According to Greatfire.org, a site that monitors internet censorship in China, internet users in China cannot access Scratch’s website anymore. It says that the website was 100% blocked around August 20, and a user flagged the Scratch ban on August 14. (Source: TechCrunch)
Scratch programming language was developed by the Lifelong Kindergarten Group at the MIT Media Lab. There are around 60 million kids who use Scratch’s interactive programming features to learn how to make games, animated stories, and more.
A total of 5.65% or 3 million Scratch users reside in China. And this is just the registered number, and the actual figure may be even higher than this.
Why Did China Ban ‘Scratch’ Programming Language?
Even though we are yet to hear an official statement either from the Chinese authorities or the Scratch organization, but the clues suggest that the Scratch ban was imposed due to the increasing anti-China content on the open-source platform.
A state-run news outlet issued a blasting report about the projects on Scratch on August 21. It claimed that the platform harbored “a great deal of humiliating, fake, and libelous content about China,” that included placing Hong Kong, Macau, and Taiwan in a dropdown list of independent “countries.”

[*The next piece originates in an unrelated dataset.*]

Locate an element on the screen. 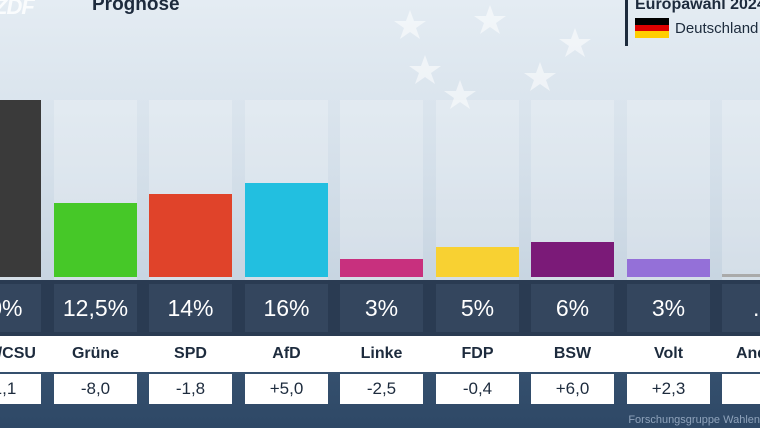 The height and width of the screenshot is (428, 760). election-name: Europawahl 2024 is located at coordinates (698, 6).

The report says that “any service distributing information in China” has to comply with the local regulations. It also suggested that Scratch’s website and user forum had been banned in the country.
Scratch programming language is used extensively by school going kids in China. Several coding competitions for kids using Scratch are held quite frequently.
But another article published youth-focused state outlet on August 11 was found stating:
“Platforms like Scratch have a large number of young Chinese users. That’s exactly why the platform must exercise self-discipline. Allowing the free flow of anti-China and separatist discourse will cause harm to Chinese people’s feelings, cross China’s red line, and poison China’s future generation.”
What Happens Next?
The Scratch editor, which is quite popular in almost every country in the world, can be accessed in 50+ languages. It is downloadable and can be used offline. So this means those Chinese users who have already installed the Scratch software on their PCs can continue using it for now.
However, we aren’t sure if this ban will be extended to the Scratch software’s future version updates as well and, which in turn, stops working eventually.
In addition to this, it is unclear whether the ban is temporary or a permanent one. In any case, if the ban is proven permanent (which is quite possible), China will probably whip up home-baked alternatives for the same.